AIM OF THE TASK
The answer must consist of every record below, reproduced exactly.
....
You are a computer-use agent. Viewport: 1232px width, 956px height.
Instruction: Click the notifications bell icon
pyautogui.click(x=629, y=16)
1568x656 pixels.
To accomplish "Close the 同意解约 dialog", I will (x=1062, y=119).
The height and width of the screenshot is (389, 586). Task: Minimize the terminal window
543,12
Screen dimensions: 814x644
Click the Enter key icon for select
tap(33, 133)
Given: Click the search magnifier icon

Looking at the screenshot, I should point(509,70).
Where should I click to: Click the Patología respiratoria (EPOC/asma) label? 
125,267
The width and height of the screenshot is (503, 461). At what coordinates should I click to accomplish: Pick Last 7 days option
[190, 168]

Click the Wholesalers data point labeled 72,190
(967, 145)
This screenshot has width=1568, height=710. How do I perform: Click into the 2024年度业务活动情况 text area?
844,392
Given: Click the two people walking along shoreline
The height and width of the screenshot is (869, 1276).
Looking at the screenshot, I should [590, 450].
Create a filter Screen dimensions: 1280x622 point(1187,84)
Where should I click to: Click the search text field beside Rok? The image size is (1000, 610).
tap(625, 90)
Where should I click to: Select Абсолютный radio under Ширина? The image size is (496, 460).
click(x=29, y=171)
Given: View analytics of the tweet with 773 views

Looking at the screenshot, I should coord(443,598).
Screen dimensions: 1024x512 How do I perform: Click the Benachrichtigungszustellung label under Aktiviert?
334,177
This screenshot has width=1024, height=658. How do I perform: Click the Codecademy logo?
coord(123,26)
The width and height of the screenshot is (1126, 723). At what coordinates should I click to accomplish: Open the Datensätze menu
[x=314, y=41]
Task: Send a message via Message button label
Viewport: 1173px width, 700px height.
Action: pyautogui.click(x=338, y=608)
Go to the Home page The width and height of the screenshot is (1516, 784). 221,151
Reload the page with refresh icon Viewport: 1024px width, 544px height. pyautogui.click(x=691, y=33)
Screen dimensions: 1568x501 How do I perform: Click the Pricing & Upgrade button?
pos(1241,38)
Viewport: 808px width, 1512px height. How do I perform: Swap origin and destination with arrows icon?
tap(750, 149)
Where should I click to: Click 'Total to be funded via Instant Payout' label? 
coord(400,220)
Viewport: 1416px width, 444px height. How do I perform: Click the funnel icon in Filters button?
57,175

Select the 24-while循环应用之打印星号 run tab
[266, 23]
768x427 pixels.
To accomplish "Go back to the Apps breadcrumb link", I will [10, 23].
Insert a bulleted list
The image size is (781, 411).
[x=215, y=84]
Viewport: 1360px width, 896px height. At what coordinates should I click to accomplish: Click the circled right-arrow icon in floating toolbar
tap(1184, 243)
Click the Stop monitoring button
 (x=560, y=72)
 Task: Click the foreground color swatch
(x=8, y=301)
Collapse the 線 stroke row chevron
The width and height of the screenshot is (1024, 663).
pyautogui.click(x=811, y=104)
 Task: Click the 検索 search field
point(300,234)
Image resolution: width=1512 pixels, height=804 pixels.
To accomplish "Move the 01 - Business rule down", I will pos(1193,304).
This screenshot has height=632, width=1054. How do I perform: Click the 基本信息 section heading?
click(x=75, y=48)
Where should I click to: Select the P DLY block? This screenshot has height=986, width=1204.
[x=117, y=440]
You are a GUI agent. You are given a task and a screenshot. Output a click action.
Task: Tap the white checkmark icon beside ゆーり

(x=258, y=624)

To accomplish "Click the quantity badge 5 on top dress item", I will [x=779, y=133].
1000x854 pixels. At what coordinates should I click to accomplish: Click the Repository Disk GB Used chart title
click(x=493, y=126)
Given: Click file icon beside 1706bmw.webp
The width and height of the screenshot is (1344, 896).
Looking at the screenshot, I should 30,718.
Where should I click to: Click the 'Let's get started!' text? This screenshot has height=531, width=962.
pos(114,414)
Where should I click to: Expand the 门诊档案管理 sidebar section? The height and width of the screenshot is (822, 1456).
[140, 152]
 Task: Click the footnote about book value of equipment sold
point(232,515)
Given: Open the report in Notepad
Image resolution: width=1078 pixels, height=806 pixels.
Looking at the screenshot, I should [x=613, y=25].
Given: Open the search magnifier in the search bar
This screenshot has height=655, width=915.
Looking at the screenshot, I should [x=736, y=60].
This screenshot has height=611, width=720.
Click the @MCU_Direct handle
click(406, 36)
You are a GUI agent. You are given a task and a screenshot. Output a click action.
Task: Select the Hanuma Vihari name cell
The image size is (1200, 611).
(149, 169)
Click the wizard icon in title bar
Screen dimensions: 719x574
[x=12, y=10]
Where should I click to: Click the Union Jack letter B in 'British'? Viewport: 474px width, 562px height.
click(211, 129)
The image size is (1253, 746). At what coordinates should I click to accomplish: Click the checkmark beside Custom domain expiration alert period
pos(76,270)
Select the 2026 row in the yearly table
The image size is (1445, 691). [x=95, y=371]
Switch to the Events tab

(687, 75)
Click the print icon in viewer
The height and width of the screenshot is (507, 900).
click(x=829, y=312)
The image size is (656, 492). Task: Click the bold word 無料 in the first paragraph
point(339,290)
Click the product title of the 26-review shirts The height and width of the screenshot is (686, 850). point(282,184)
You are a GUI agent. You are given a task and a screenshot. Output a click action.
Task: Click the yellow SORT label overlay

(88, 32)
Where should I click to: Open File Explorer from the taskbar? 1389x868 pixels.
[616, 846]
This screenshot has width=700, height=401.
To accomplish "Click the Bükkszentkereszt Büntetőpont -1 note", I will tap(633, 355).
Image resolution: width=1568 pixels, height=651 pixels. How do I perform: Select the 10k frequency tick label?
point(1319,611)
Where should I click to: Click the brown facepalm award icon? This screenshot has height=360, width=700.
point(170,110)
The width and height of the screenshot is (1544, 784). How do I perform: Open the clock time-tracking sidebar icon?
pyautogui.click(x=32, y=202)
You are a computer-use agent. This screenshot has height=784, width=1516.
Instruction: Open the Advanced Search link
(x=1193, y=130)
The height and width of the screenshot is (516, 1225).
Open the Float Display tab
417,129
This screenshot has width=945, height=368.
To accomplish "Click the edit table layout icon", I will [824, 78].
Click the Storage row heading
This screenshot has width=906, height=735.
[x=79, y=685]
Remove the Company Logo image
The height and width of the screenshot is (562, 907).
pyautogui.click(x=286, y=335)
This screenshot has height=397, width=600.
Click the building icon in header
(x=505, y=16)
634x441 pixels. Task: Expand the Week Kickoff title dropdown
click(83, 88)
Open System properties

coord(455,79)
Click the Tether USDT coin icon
....
EXERCISE SOLUTION
You are a computer-use agent. Viewport: 1232px width, 956px height.
Instruction: Click the notifications bell icon
pyautogui.click(x=629, y=16)
1568x656 pixels.
To accomplish "Close the 同意解约 dialog", I will (x=1062, y=119).
The height and width of the screenshot is (389, 586). Task: Minimize the terminal window
543,12
Screen dimensions: 814x644
Click the Enter key icon for select
tap(33, 133)
Given: Click the search magnifier icon

Looking at the screenshot, I should point(509,70).
Where should I click to: Click the Patología respiratoria (EPOC/asma) label? 
125,267
The width and height of the screenshot is (503, 461). At what coordinates should I click to accomplish: Pick Last 7 days option
[190, 168]

Click the Wholesalers data point labeled 72,190
(967, 145)
This screenshot has width=1568, height=710. How do I perform: Click into the 2024年度业务活动情况 text area?
844,392
Given: Click the two people walking along shoreline
The height and width of the screenshot is (869, 1276).
Looking at the screenshot, I should [590, 450].
Create a filter Screen dimensions: 1280x622 point(1187,84)
Where should I click to: Click the search text field beside Rok? The image size is (1000, 610).
tap(625, 90)
Where should I click to: Select Абсолютный radio under Ширина? The image size is (496, 460).
click(x=29, y=171)
Given: View analytics of the tweet with 773 views

Looking at the screenshot, I should coord(443,598).
Screen dimensions: 1024x512 How do I perform: Click the Benachrichtigungszustellung label under Aktiviert?
334,177
This screenshot has width=1024, height=658. How do I perform: Click the Codecademy logo?
coord(123,26)
The width and height of the screenshot is (1126, 723). At what coordinates should I click to accomplish: Open the Datensätze menu
[x=314, y=41]
Task: Send a message via Message button label
Viewport: 1173px width, 700px height.
Action: pyautogui.click(x=338, y=608)
Go to the Home page The width and height of the screenshot is (1516, 784). 221,151
Reload the page with refresh icon Viewport: 1024px width, 544px height. pyautogui.click(x=691, y=33)
Screen dimensions: 1568x501 How do I perform: Click the Pricing & Upgrade button?
pos(1241,38)
Viewport: 808px width, 1512px height. How do I perform: Swap origin and destination with arrows icon?
tap(750, 149)
Where should I click to: Click 'Total to be funded via Instant Payout' label? 
coord(400,220)
Viewport: 1416px width, 444px height. How do I perform: Click the funnel icon in Filters button?
57,175

Select the 24-while循环应用之打印星号 run tab
[266, 23]
768x427 pixels.
To accomplish "Go back to the Apps breadcrumb link", I will [10, 23].
Insert a bulleted list
The image size is (781, 411).
[x=215, y=84]
Viewport: 1360px width, 896px height. At what coordinates should I click to accomplish: Click the circled right-arrow icon in floating toolbar
tap(1184, 243)
Click the Stop monitoring button
 (x=560, y=72)
 Task: Click the foreground color swatch
(x=8, y=301)
Collapse the 線 stroke row chevron
The width and height of the screenshot is (1024, 663).
pyautogui.click(x=811, y=104)
 Task: Click the 検索 search field
point(300,234)
Image resolution: width=1512 pixels, height=804 pixels.
To accomplish "Move the 01 - Business rule down", I will pos(1193,304).
This screenshot has height=632, width=1054. How do I perform: Click the 基本信息 section heading?
click(x=75, y=48)
Where should I click to: Select the P DLY block? This screenshot has height=986, width=1204.
[x=117, y=440]
You are a GUI agent. You are given a task and a screenshot. Output a click action.
Task: Tap the white checkmark icon beside ゆーり

(x=258, y=624)

To accomplish "Click the quantity badge 5 on top dress item", I will [x=779, y=133].
1000x854 pixels. At what coordinates should I click to accomplish: Click the Repository Disk GB Used chart title
click(x=493, y=126)
Given: Click file icon beside 1706bmw.webp
The width and height of the screenshot is (1344, 896).
Looking at the screenshot, I should 30,718.
Where should I click to: Click the 'Let's get started!' text? This screenshot has height=531, width=962.
pos(114,414)
Where should I click to: Expand the 门诊档案管理 sidebar section? The height and width of the screenshot is (822, 1456).
[140, 152]
 Task: Click the footnote about book value of equipment sold
point(232,515)
Given: Open the report in Notepad
Image resolution: width=1078 pixels, height=806 pixels.
Looking at the screenshot, I should [x=613, y=25].
Given: Open the search magnifier in the search bar
This screenshot has height=655, width=915.
Looking at the screenshot, I should [x=736, y=60].
This screenshot has height=611, width=720.
Click the @MCU_Direct handle
click(406, 36)
You are a GUI agent. You are given a task and a screenshot. Output a click action.
Task: Select the Hanuma Vihari name cell
The image size is (1200, 611).
(149, 169)
Click the wizard icon in title bar
Screen dimensions: 719x574
[x=12, y=10]
Where should I click to: Click the Union Jack letter B in 'British'? Viewport: 474px width, 562px height.
click(211, 129)
The image size is (1253, 746). At what coordinates should I click to accomplish: Click the checkmark beside Custom domain expiration alert period
pos(76,270)
Select the 2026 row in the yearly table
The image size is (1445, 691). [x=95, y=371]
Switch to the Events tab

(687, 75)
Click the print icon in viewer
The height and width of the screenshot is (507, 900).
click(x=829, y=312)
The image size is (656, 492). Task: Click the bold word 無料 in the first paragraph
point(339,290)
Click the product title of the 26-review shirts The height and width of the screenshot is (686, 850). point(282,184)
You are a GUI agent. You are given a task and a screenshot. Output a click action.
Task: Click the yellow SORT label overlay

(88, 32)
Where should I click to: Open File Explorer from the taskbar? 1389x868 pixels.
[616, 846]
This screenshot has width=700, height=401.
To accomplish "Click the Bükkszentkereszt Büntetőpont -1 note", I will tap(633, 355).
Image resolution: width=1568 pixels, height=651 pixels. How do I perform: Select the 10k frequency tick label?
point(1319,611)
Where should I click to: Click the brown facepalm award icon? This screenshot has height=360, width=700.
point(170,110)
The width and height of the screenshot is (1544, 784). How do I perform: Open the clock time-tracking sidebar icon?
pyautogui.click(x=32, y=202)
You are a computer-use agent. This screenshot has height=784, width=1516.
Instruction: Open the Advanced Search link
(x=1193, y=130)
The height and width of the screenshot is (516, 1225).
Open the Float Display tab
417,129
This screenshot has width=945, height=368.
To accomplish "Click the edit table layout icon", I will [824, 78].
Click the Storage row heading
This screenshot has width=906, height=735.
[x=79, y=685]
Remove the Company Logo image
The height and width of the screenshot is (562, 907).
pyautogui.click(x=286, y=335)
This screenshot has height=397, width=600.
Click the building icon in header
(x=505, y=16)
634x441 pixels. Task: Expand the Week Kickoff title dropdown
click(83, 88)
Open System properties

coord(455,79)
Click the Tether USDT coin icon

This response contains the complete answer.